----- Selected excerpt

The Big Shift

The Big Shift - Leaning on A.I.

How A.I. is revolutionizing the concept of a high-value-add job

Charles D. Morgan

 

IS IT A “correction,” or is it A.I.? That’s been the gist of the speculation surrounding the recent massive layoffs from some of the biggest companies in the business world: UPS, some 34,000 employees; Verizon, 15,000 jobs, mostly through layoffs; Amazon, 14,000 employees; Target, nearly 2,000 employees. Amazon’s CEO, Andy Jassy, says his company’s layoffs have nothing to do with A.I., but, rather, with overexpansion. “If you grow as fast as we did for several years,” he said, “the size of businesses, the number of people, the number of locations, the types of businesses you’re in, you end up with a lot more people than what you had before, and you end up with a lot more layers.”

His comment about overexpansion is true enough, but I’ll tell you this. At my company, First Orion, we haven’t added a significant number of people in several years, and our revenues have doubled. Much of that is due to automation augmented by A.I. Which brings me to the subject at hand: What does a “high-value-add job” look like in today’s business world, and how much influence does A.I. have in that picture?

I am a serial entrepreneur, meaning I’ve spent most of my life seeking ways to provide high value to paying customers. My first job out of college was working for IBM as a “computer engineer,” a new concept back in the 1960s. But even within the corporate confines of IBM I acted as an entrepreneur, staking out my own territory in Northwest Arkansas, far from the Little Rock home office, so I could operate on my own time and in my own way. I was instrumental in selling Sam Walton his first computer, and it was probably that act that led me down the path I’ve been on ever since. In terms of “high-value-add,” just think of what computers have meant to the success of Walmart. And I, as someone who understood and could explain computers and data management, was in a position to provide high value not just to Sam Walton, but to many, many others.

----------
----- Information given

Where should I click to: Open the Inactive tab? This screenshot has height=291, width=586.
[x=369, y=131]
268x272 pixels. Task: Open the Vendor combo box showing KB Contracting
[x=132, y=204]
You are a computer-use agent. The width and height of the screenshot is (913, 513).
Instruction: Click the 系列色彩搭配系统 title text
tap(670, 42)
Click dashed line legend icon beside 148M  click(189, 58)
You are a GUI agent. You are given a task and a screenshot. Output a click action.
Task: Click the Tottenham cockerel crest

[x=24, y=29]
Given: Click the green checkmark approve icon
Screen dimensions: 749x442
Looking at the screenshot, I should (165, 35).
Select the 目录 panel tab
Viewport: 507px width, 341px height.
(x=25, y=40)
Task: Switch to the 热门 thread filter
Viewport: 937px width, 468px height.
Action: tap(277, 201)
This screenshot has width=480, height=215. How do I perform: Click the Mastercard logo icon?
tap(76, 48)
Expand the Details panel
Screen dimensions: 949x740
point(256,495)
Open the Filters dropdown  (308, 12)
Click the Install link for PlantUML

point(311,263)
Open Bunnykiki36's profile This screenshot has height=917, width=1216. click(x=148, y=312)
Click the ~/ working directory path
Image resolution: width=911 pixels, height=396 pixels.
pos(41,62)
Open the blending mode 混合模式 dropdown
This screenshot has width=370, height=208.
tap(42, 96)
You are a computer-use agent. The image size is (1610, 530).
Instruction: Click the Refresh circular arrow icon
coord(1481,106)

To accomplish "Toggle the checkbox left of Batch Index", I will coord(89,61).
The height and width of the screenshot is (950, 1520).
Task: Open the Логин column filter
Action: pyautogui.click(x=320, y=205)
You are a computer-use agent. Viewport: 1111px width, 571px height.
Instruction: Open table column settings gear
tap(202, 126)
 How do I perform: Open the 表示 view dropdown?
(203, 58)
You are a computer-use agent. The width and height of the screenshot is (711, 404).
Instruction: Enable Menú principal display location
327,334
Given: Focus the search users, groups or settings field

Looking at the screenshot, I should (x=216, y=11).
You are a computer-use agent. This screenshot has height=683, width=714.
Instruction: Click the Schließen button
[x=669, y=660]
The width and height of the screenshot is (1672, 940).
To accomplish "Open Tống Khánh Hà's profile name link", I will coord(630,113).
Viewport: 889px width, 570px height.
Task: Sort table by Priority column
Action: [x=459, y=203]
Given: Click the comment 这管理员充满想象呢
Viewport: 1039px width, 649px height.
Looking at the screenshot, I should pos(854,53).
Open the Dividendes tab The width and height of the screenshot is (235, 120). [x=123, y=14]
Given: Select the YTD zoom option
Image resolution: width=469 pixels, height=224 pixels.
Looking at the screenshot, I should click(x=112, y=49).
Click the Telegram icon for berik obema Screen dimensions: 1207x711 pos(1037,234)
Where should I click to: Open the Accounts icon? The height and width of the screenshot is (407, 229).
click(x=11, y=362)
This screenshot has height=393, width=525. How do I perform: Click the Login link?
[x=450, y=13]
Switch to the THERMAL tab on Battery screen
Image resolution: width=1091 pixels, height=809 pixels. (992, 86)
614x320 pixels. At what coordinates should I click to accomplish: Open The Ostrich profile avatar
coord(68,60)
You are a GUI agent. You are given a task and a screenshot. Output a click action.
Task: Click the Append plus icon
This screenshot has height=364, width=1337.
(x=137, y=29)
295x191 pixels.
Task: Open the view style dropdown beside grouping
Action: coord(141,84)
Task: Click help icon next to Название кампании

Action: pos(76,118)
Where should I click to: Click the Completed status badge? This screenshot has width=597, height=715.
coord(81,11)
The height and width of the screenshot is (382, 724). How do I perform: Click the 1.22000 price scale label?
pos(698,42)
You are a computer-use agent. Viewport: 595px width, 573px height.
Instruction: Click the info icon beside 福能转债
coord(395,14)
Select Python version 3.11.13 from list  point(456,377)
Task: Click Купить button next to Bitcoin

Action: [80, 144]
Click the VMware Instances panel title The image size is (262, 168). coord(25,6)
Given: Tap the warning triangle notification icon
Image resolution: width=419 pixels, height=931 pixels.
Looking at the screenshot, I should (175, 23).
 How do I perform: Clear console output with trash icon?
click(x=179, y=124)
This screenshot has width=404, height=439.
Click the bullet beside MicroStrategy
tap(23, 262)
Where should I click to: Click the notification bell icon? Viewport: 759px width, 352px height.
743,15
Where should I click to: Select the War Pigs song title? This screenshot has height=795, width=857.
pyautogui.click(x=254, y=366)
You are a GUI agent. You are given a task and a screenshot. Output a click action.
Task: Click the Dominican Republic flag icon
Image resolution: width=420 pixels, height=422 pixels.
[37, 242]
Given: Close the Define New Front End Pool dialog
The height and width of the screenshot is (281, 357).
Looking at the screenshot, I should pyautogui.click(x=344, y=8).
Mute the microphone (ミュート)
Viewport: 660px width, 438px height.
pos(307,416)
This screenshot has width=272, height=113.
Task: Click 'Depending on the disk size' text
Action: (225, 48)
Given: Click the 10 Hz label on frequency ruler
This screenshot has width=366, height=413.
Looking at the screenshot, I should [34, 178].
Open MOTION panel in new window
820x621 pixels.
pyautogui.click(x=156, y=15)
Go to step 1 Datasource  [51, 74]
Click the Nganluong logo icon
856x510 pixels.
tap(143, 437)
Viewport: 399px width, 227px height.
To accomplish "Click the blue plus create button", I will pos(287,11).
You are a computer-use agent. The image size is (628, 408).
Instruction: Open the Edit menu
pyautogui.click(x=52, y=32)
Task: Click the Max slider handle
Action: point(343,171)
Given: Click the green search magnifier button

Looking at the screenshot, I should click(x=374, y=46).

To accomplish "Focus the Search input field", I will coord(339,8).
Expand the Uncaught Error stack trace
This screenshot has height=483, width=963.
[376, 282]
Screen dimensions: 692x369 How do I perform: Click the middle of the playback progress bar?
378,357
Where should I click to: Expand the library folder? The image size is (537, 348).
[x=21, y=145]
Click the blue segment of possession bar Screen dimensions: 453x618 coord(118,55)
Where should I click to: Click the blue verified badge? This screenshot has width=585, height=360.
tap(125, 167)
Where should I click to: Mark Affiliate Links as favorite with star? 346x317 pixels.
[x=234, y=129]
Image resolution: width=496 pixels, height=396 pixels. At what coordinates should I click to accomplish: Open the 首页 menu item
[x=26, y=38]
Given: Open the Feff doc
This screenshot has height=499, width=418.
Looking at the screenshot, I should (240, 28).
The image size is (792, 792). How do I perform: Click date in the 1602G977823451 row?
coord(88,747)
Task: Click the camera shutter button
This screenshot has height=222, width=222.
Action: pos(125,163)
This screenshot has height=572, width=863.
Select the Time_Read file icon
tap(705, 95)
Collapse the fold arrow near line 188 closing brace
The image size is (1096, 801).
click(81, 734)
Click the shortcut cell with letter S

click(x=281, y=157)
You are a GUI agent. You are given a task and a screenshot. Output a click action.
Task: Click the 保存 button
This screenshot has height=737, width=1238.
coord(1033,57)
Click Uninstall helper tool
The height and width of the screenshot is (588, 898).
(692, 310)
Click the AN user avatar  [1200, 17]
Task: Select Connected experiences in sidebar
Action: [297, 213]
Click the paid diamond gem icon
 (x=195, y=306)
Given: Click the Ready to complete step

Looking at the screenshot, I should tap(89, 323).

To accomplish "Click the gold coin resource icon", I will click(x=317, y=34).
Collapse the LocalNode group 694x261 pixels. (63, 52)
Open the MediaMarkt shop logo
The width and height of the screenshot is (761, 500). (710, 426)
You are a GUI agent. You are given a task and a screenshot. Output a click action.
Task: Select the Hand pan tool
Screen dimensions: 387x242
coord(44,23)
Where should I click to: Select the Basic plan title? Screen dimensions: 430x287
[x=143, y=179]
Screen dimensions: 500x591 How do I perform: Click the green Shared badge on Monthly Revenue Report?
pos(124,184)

----------

__Instructions__
1. Decide whether each statement agrees with the A.I. column. Answer yes or no for each, and quote the words of the column that settle it. (a) Amazon's CEO links his company's layoffs to overexpansion rather than to A.I. (b) First Orion has added a large number of people over the past several years. (c) The writer's first job after college was at Walmart.
2. Please transcribe the A.I. column from "I am a serial" up to and including "many, many others.".
3. Answer these questions from the A.I. column, one line each.
(a) How many employees were laid off at UPS?
(b) Which territory did the writer stake out while at IBM?
(c) What did the writer help sell to Sam Walton?
The dataset entries have no role in any of this work.

__Outputs for the tasks__
1.
(a) Yes: "Amazon’s CEO, Andy Jassy, says his company’s layoffs have nothing to do with A.I., but, rather, with overexpansion."
(b) No: "we haven’t added a significant number of people in several years"
(c) No: "My first job out of college was working for IBM as a “computer engineer,”"

2.
I am a serial entrepreneur, meaning I’ve spent most of my life seeking ways to provide high value to paying customers. My first job out of college was working for IBM as a “computer engineer,” a new concept back in the 1960s. But even within the corporate confines of IBM I acted as an entrepreneur, staking out my own territory in Northwest Arkansas, far from the Little Rock home office, so I could operate on my own time and in my own way. I was instrumental in selling Sam Walton his first computer, and it was probably that act that led me down the path I’ve been on ever since. In terms of “high-value-add,” just think of what computers have meant to the success of Walmart. And I, as someone who understood and could explain computers and data management, was in a position to provide high value not just to Sam Walton, but to many, many others.

3.
(a) Some 34,000 employees.
(b) Northwest Arkansas.
(c) His first computer.